El 5 de abril de 1992, Alberto Fujimori rompió la constitucionalidad y disolvió el Congreso bicameral, además de intervenir el Poder Judicial. Concentró todo el poder y el impacto de este extremo gesto político, que se reflejó durante la década en arbitrariedad y excesos con un régimen que se legitimó con el llamado Congreso Constituyente Democrático y con una nueva Constitución. Pero ningún peruano de bien quisiera que lo sucedido se repitiera en nuestro país.

Veinticinco años después es el presidente del Congreso, Luis Galarreta, perteneciente a la bancada fujimorista, el que llama a no permitir ni tolerar golpes de Estado, y a fortalecer el control político y la fiscalización que Fujimori no quiso aceptar en su momento.

Paradójico que sea un fujimorista el que lamente las interrupciones a la democracia, ya que la última de ellas estuvo a cargo del mentor de su partido. Igualmente loable, resaltar la necesidad de fortalecer y consolidar las funciones de legislar, representar y fiscalizar. Pero como bien ha dicho la flamante primera ministra, Mercedes Aráoz, todo el país espera que esas funciones legales y legítimas se cumplan con responsabilidad.
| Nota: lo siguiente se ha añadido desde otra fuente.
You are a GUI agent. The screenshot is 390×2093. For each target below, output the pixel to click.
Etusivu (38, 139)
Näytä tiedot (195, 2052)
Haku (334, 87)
El equilibrio de poderes entre el Legislativo y el Ejecutivo es un principio democrático y una necesidad. Al parecer, se estaría logrando después de la remodelación ministerial que siguió a la caída del gabinete Zavala. Y este equilibrio debería ser conservado con respeto y moderación para dejar atrás amenazas y temores de soluciones extremas, como podrían ser la vacancia presidencial o la disolución del Congreso. Ambos significan jugar con fuego.